Monday, February 7, 2011

Dear Sister (China February 2011)




I am newly returned from China, which is a country that both attacks and seduces you in successive waves. I felt a bit like a member of a government in exile after the 16 hours on the plane followed by a 4 hour car ride to Da Qing. We had tickets to Da Qing, but lost our places on the flight due to a delay in Newark, snow of course. We instead got the last two tickets to Harbin and were driven from there, past the ice palaces famous of the city. It was a nice redemption for the hours spent waiting at the Beijing airport, myself a bit worse for wear at not having been able to sleep on the plane. My red eyes looked begrudgingly at the comfort of the luxurious fur-laden men and women that would be my flight neighbors. Once arriving, my final arduous task was that of carrying three 50 lb. bags up five flights of stairs, but at having accomplished that I was completely full of life and enjoyed some of baba's beer and mama's cooking before going to sleep.

The reference photograph that I have provided you with shows what I hope to be my new vehicle for writing. I hope that some of the better phrases can make it you here as well, but, I must say that the slope of the letters on a typing machine are such that they take the fingers along in such a momentum that one cannot help but continue writing.

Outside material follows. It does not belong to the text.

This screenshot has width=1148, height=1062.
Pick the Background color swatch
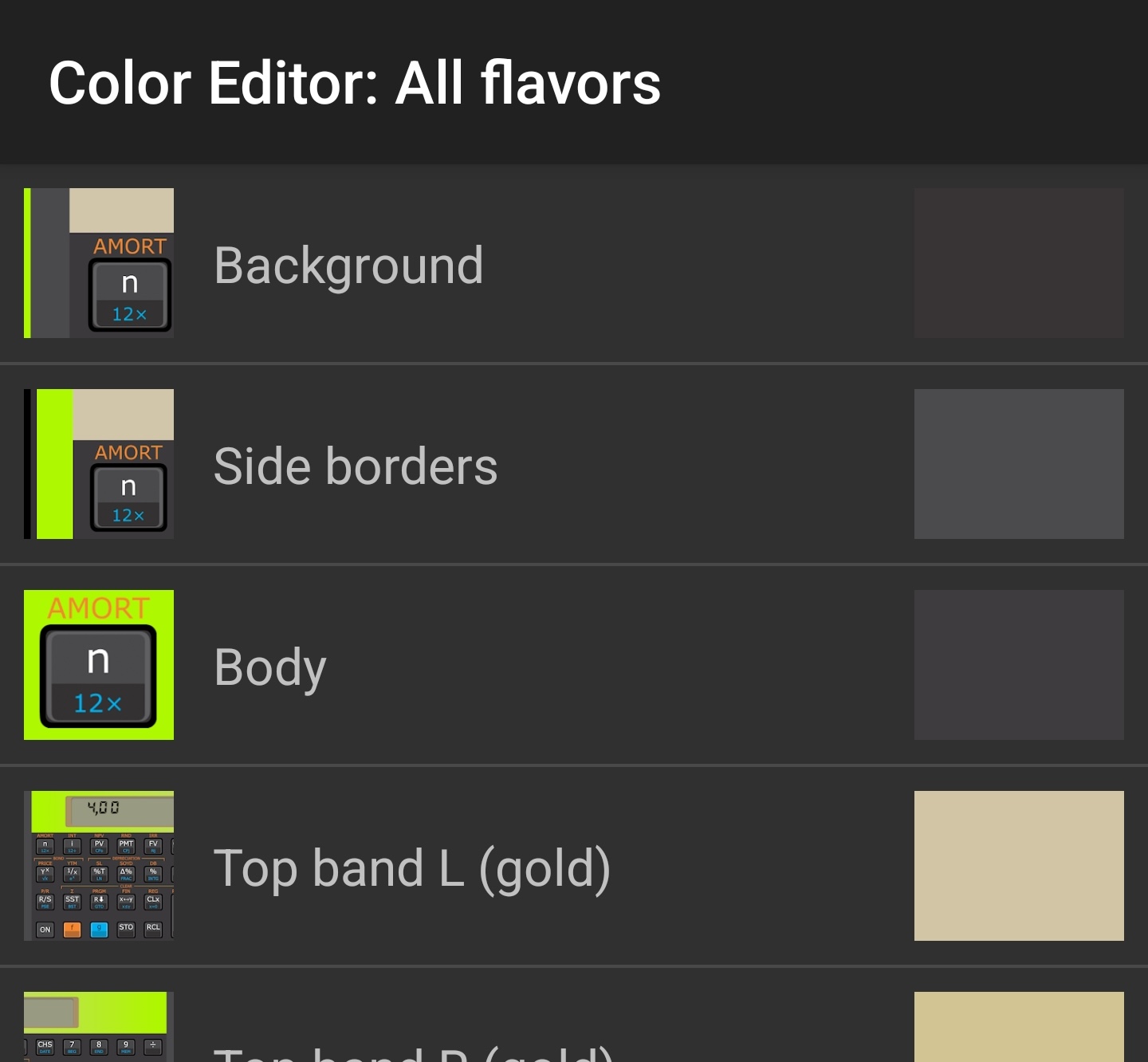(x=1019, y=263)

Which is why it is necessary to change paper from time to time, so as not to have such a fit as to digress...
As you know I was in the orient for Chinese New Year, which, in any other country is the aural equivalent of a coup. The fireworks are of such a design as to be loud, more so than to be bright, though there are some that light up the sky from time to time. Paired with our location in Anda--a city under development, paused I presume until the ground thaws--it felt very much like a functional apocalypse. There is rubble everywhere, as though old buildings have been leveled, as they have, but by grading equipment rather than bombs. Maybe this is somehow influenced by my having watched 'Gone With the Wind' en route. Such a tragic film. At a certain point it is a cruel ping-pong of tragedy, and all after having survived the Yankees! It all started out so care-free with the Negress yelling out of the window, and the cripple finding his freedom in the equestrian jump, large windows with great tumult beyond, and then they burn Atlanta only to blame her for being backwards, not remembering that it was they who retarded her. Unlike the south, It is so cold that two layers of long underwear be worn, one of a normal quality, and one quite thick, feeling a bit like a ski-bib. The face is the hardest to keep from freezing, and most of the locals have a permanent rouge to their chicks from the blow of freezing wind. I attempted to cover my face with my scarf, but as soon as my breath came out, it froze, and then I no longer had cashmere against my skin, but a wet layer of ice. The moral is that there is no real solution other than to wearing a mask tight on your face or gaining a rosy complexion. I suppose staying inside is also a viable alternative, which as a necessity must happen anyway to some degree.

More later. I must collect laundry and be off to work soon, but as I have been awake since four A.M., I can't imagine doing much effective work today.